++++ EXERCISE DATA ++++
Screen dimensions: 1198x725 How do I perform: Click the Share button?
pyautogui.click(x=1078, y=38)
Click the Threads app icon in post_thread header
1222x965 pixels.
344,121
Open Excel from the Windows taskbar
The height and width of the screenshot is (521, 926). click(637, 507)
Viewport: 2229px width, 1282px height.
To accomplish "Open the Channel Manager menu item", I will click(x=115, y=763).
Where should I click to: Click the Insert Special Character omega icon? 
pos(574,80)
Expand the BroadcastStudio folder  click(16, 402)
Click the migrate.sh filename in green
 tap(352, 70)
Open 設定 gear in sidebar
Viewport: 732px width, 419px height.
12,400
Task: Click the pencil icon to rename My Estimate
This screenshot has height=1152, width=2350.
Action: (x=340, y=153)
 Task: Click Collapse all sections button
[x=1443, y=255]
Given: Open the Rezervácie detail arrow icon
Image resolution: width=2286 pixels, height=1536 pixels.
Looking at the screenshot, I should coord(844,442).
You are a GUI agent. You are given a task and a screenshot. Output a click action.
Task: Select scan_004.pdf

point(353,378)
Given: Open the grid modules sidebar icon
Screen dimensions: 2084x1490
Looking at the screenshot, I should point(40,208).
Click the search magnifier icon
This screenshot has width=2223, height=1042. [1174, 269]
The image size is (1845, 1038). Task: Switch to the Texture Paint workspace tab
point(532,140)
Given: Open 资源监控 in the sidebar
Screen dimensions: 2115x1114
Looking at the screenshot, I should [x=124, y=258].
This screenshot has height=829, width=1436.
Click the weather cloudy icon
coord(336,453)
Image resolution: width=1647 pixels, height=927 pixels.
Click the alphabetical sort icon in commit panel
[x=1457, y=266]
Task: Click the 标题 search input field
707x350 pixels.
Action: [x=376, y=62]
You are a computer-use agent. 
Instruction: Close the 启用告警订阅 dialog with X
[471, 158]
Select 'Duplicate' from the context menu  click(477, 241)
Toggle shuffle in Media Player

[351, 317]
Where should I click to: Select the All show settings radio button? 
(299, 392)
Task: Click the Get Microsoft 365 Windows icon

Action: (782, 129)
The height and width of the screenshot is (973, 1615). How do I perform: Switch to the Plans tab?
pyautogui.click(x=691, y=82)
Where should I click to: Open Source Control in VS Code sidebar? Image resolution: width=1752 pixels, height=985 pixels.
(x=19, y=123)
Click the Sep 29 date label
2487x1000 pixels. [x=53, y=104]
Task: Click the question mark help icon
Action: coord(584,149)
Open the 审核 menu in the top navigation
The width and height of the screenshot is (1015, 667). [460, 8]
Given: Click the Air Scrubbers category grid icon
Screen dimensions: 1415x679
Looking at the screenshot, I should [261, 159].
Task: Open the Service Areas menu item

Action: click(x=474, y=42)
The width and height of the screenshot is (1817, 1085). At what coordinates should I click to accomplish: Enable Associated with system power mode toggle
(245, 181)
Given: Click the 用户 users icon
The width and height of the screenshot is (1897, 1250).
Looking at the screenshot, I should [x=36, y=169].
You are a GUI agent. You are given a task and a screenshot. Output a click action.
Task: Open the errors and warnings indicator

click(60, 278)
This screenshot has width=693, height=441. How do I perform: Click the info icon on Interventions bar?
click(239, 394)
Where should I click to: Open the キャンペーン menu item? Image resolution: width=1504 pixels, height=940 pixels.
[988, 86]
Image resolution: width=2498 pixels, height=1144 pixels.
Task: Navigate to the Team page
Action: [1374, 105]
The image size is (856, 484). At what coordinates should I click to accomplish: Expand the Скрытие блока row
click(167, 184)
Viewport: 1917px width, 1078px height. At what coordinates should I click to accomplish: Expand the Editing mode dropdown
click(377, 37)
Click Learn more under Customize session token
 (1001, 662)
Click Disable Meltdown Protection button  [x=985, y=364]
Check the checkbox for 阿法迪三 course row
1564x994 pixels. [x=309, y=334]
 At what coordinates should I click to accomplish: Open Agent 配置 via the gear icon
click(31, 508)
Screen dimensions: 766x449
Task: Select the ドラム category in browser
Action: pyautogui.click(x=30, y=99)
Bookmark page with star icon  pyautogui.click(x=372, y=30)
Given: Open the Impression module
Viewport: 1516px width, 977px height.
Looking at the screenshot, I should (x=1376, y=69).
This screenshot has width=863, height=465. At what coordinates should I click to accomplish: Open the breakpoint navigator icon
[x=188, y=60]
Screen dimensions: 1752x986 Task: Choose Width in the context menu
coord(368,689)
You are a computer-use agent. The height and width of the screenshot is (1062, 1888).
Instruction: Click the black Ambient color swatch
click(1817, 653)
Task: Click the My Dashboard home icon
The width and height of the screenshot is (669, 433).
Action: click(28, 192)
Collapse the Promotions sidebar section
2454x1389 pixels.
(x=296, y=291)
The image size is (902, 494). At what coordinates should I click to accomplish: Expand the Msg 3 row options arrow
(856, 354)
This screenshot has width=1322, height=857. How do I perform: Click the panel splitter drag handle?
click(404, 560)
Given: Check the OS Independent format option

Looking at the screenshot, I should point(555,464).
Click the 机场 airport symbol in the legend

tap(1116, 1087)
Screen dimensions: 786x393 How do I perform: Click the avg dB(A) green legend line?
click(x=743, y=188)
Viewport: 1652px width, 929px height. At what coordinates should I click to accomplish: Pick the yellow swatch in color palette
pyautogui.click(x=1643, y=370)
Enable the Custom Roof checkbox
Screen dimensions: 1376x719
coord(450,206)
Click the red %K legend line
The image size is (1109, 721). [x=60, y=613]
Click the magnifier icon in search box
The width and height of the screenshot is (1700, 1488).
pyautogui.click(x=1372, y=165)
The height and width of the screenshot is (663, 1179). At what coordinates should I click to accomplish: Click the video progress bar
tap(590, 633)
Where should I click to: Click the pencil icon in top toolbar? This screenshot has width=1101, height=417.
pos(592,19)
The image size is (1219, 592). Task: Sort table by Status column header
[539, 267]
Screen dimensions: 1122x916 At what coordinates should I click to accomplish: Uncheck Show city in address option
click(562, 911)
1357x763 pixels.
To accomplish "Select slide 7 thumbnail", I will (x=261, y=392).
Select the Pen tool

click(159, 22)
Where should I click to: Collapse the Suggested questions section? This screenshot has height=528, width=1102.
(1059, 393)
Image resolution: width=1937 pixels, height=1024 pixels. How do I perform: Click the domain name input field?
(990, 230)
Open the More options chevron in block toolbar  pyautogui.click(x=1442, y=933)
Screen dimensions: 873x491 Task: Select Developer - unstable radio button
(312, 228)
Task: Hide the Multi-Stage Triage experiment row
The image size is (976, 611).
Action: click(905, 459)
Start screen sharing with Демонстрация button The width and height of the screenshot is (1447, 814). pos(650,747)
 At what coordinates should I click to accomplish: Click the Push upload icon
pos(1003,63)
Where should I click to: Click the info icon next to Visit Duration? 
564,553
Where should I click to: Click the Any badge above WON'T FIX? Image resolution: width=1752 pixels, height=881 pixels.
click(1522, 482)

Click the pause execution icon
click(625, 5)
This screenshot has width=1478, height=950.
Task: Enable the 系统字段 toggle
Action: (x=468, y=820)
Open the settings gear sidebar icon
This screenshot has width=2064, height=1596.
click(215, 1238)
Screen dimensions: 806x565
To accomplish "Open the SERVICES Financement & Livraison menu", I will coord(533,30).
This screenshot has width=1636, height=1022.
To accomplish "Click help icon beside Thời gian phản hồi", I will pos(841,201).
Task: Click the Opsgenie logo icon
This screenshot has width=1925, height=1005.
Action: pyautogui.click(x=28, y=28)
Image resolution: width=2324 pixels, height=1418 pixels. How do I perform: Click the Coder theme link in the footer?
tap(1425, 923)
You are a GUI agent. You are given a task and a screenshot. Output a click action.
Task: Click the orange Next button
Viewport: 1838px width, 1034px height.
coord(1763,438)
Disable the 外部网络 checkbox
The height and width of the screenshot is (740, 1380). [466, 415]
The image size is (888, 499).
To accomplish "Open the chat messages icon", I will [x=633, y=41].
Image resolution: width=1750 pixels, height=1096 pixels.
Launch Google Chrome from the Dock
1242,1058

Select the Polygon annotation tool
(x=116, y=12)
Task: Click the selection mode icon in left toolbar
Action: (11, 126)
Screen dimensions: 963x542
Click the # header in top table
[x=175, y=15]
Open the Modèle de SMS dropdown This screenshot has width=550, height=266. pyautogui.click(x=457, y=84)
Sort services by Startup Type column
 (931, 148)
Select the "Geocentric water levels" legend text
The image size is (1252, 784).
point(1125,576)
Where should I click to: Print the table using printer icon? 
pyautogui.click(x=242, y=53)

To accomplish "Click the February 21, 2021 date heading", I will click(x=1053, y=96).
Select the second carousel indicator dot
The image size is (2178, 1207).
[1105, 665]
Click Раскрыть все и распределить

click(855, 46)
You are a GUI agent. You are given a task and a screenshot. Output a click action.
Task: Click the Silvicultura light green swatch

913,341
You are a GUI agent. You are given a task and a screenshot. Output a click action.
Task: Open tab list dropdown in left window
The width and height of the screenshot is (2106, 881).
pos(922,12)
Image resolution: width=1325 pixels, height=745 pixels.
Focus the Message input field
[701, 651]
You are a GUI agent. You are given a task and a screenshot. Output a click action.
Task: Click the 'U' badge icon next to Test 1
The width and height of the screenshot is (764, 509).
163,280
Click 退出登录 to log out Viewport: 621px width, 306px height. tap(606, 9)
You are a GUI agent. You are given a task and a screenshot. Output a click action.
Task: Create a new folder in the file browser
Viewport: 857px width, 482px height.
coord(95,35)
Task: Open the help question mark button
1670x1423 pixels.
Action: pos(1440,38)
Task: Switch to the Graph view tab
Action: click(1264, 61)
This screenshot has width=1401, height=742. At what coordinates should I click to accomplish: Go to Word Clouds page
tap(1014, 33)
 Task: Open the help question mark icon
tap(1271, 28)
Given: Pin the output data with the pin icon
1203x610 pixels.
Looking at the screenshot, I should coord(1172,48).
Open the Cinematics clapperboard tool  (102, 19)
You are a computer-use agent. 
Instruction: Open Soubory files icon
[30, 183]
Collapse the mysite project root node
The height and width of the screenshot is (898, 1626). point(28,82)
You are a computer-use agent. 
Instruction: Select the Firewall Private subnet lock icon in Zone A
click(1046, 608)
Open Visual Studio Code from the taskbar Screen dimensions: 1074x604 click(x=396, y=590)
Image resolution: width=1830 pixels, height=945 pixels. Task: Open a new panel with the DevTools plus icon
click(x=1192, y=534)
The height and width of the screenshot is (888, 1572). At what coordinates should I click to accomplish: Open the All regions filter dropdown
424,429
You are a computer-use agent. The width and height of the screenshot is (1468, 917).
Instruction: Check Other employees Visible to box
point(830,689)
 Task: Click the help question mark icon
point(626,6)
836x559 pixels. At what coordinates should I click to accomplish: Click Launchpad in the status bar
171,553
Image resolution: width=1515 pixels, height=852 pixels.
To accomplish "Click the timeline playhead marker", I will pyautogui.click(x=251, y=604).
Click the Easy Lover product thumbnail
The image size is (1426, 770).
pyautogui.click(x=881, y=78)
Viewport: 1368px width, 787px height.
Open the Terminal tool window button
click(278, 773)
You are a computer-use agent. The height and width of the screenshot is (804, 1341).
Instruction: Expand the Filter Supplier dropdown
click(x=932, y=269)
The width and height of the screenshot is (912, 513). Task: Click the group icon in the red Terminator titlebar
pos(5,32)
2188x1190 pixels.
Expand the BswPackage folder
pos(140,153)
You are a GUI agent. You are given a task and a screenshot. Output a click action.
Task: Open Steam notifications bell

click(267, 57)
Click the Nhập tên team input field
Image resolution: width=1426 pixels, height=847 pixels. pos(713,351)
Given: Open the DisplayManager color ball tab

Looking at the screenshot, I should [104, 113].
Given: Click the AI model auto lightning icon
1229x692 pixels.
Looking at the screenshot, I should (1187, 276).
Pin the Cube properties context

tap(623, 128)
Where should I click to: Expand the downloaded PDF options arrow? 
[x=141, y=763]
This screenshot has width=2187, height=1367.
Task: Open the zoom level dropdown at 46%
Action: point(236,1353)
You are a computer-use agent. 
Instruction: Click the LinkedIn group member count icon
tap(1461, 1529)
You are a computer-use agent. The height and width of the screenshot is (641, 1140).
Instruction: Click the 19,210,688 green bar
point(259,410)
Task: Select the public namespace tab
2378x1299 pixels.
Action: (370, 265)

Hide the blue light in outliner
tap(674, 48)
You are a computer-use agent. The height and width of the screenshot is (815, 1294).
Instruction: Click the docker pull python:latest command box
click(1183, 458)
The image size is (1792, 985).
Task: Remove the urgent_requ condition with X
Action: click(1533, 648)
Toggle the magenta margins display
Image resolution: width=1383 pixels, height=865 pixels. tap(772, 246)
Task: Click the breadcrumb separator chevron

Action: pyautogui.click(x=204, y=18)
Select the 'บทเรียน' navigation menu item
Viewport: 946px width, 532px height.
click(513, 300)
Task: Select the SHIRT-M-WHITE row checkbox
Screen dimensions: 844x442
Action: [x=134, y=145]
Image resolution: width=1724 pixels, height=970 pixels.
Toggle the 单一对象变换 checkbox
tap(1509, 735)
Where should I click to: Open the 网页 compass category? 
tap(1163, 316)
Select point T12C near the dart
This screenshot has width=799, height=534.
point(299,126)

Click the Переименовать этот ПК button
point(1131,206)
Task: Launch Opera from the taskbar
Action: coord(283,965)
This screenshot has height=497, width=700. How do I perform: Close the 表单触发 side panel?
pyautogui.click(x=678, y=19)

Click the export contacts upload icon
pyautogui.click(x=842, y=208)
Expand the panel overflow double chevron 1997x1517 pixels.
++++
■ THE TASK: When a line above contains the string "grid", copy that line.

■ ANSWER FOR THE TASK:
Given: Open the grid modules sidebar icon
Given: Click the Air Scrubbers category grid icon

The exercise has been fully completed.